- Supplied passage
⟨

If that's all you want to do, you don't need procmail at all. Just
put your helium address in your .forward file.
The problem you are having with your .procmailrc file is with the "c"
flags. They tell procmail to continue processing the file even though
the mail has been delivered. Eliminate the "c" from the first recipe,
and you don't need the second recipe at all.
Mike
Chuck Campbell writes:
I have set up a simple recipe that I thought would do what I wanted, which is
to copy all incoming email to another machine, and then can the email.
The frist part seems to work fine, but I keep getting copies of the email
piling up (and subsequently filling my disk space, and causing email to
then get bounced).
Is this not the right way to accomplish this? Is there a better way?

⟩

- Set problem 1
How many lines in the rows below contain the word "size"? Give only the number.

- The records
⟨

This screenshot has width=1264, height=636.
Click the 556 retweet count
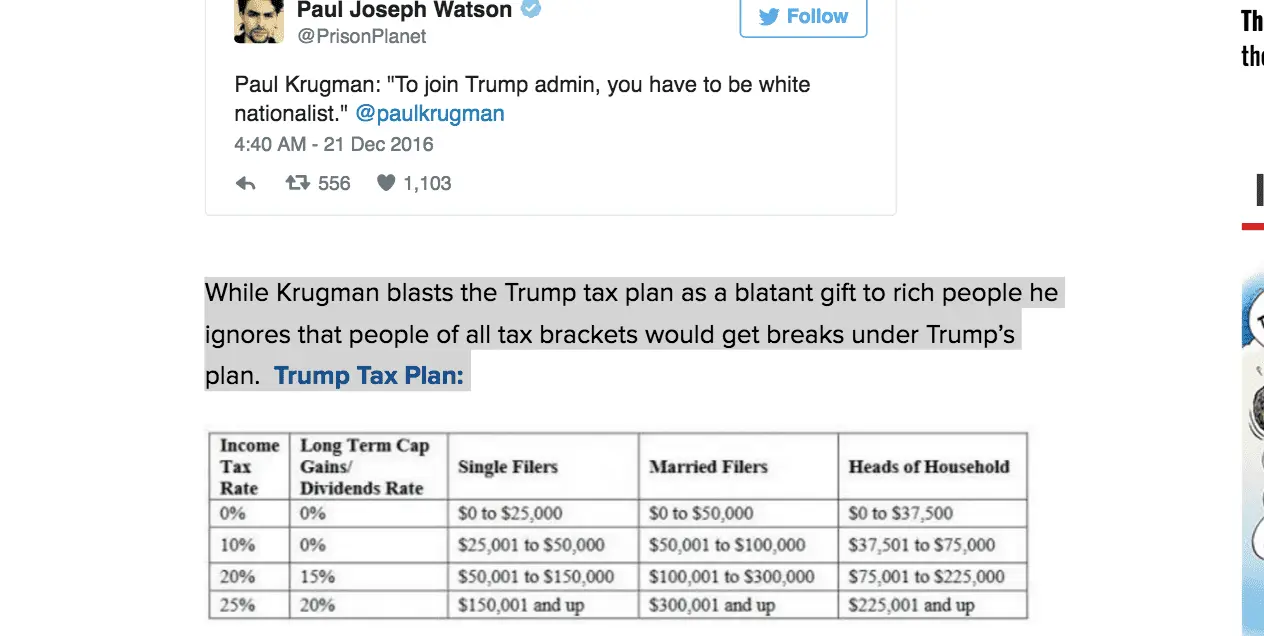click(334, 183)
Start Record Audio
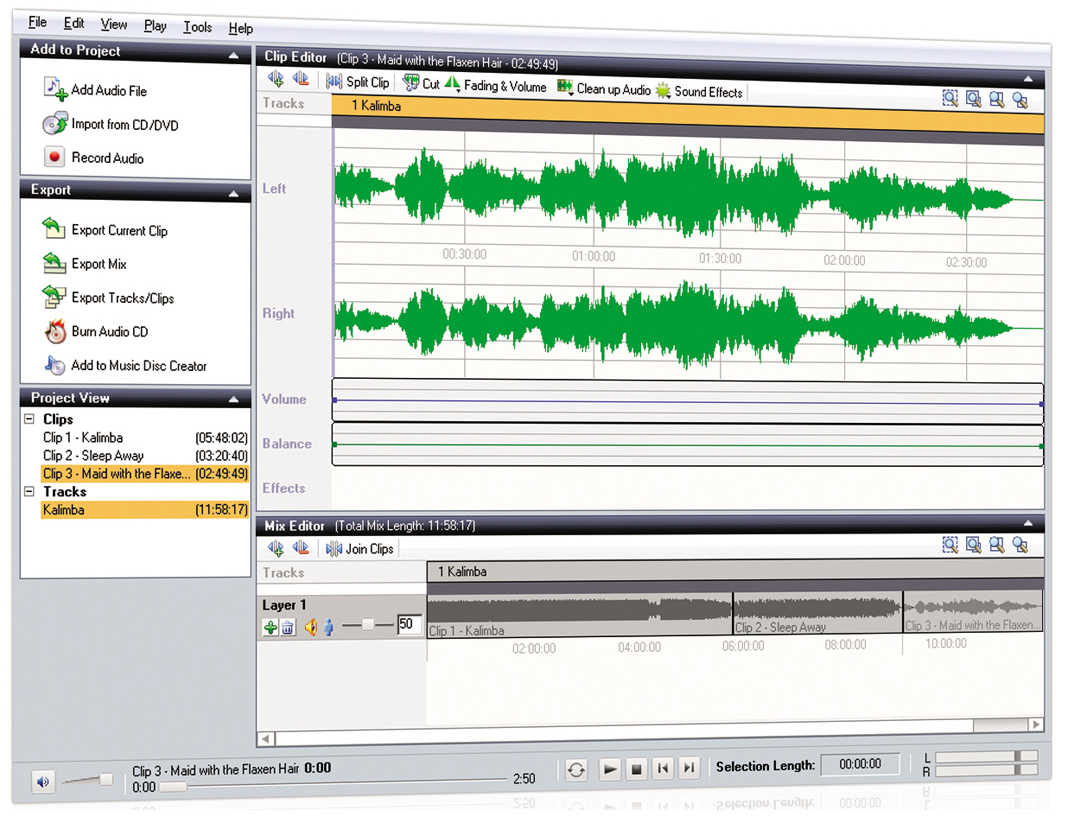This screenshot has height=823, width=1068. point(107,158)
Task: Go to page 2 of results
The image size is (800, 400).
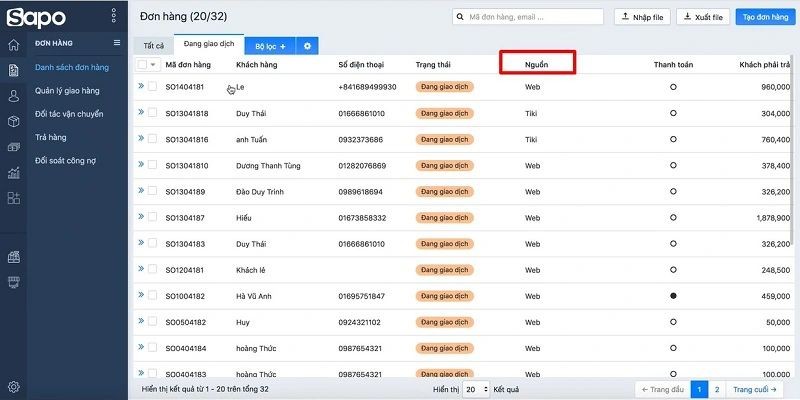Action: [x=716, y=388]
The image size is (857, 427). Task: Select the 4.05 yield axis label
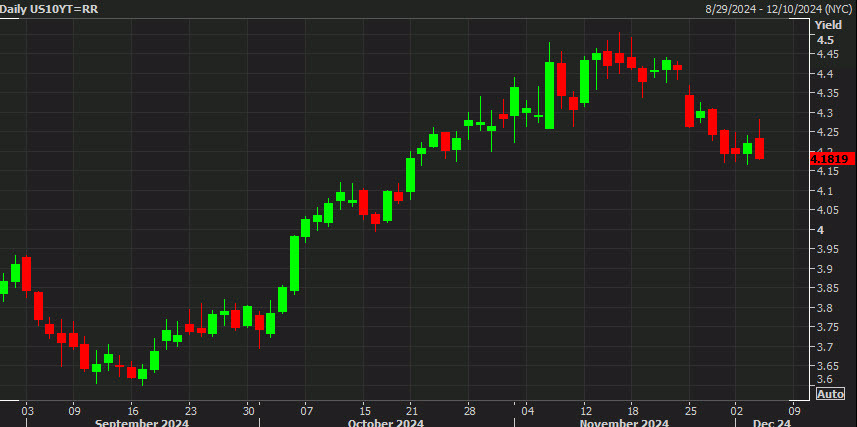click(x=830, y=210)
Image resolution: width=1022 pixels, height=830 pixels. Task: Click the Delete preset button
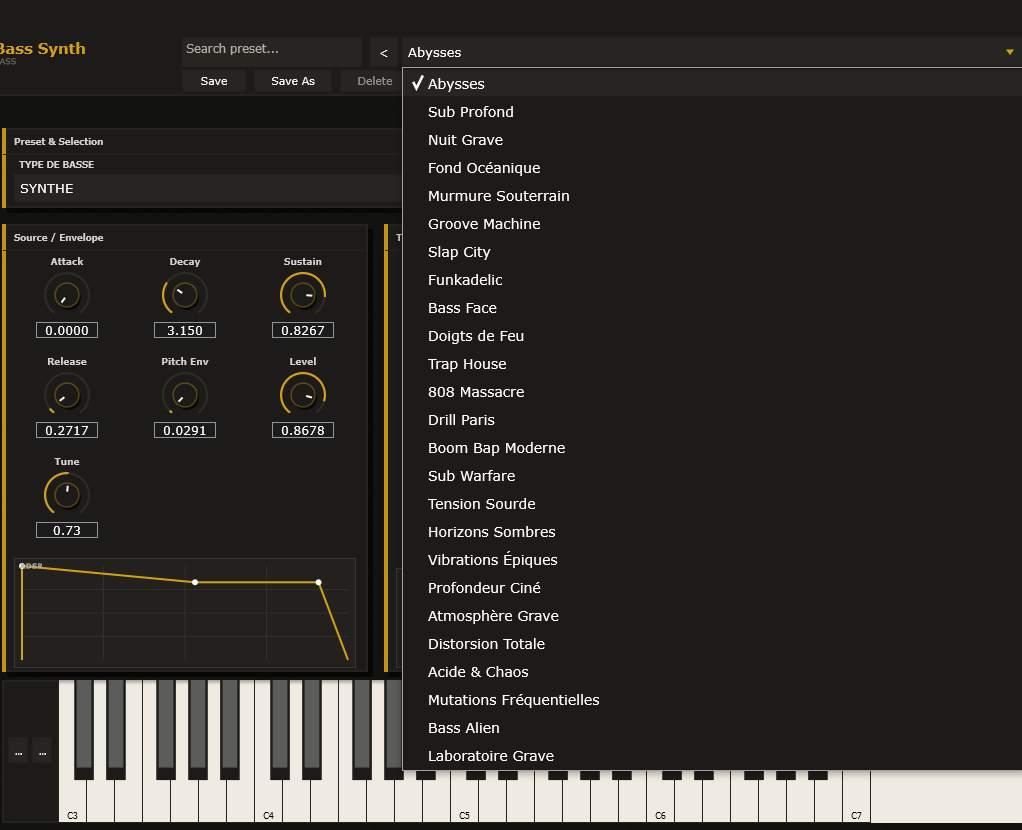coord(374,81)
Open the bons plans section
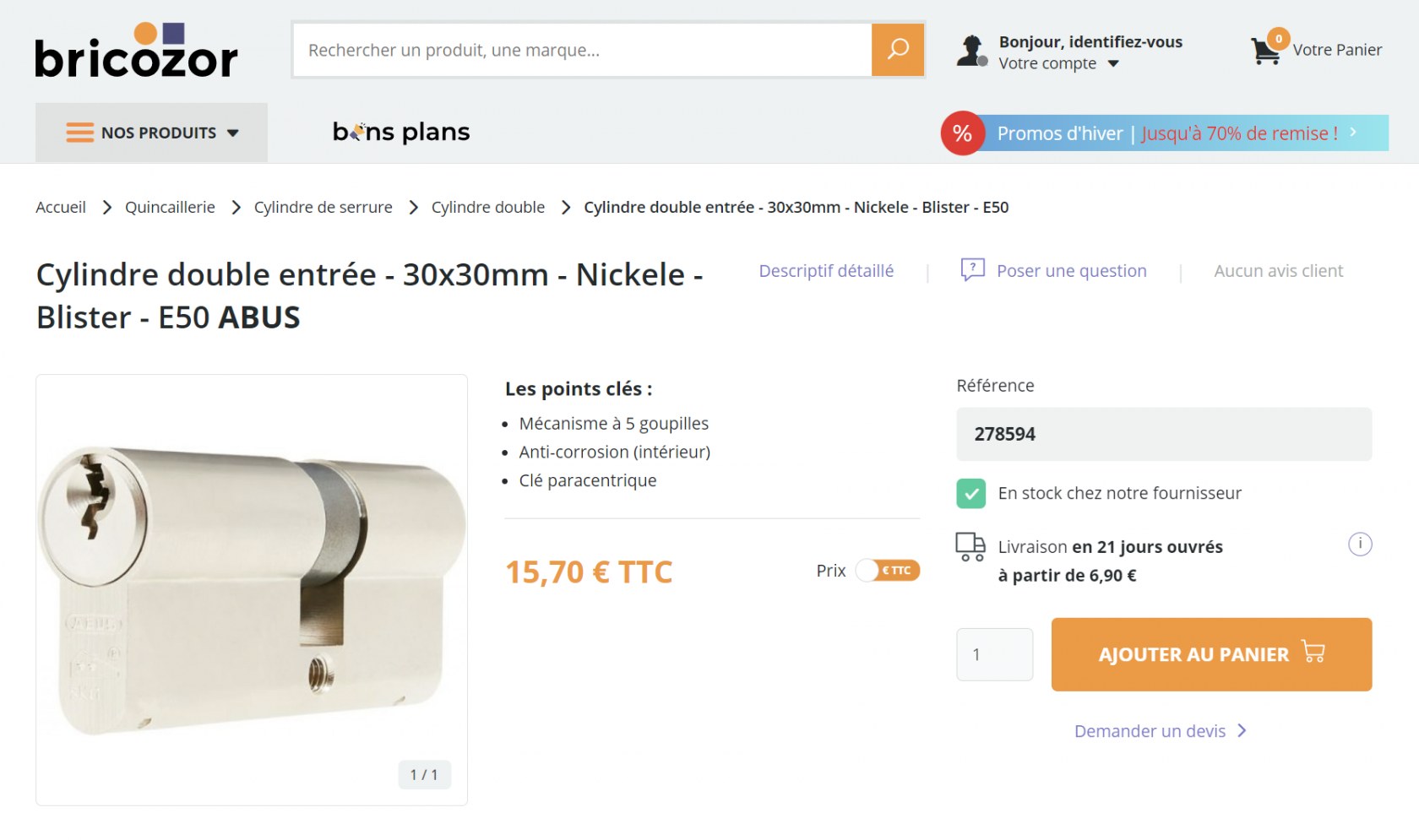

⟩

- Set problem 2
Reproduce the procmail email verbatim from "The problem you" up to and including "recipe at all.".

- Task answer 1
2

- Task answer 2
The problem you are having with your .procmailrc file is with the "c"
flags. They tell procmail to continue processing the file even though
the mail has been delivered. Eliminate the "c" from the first recipe,
and you don't need the second recipe at all.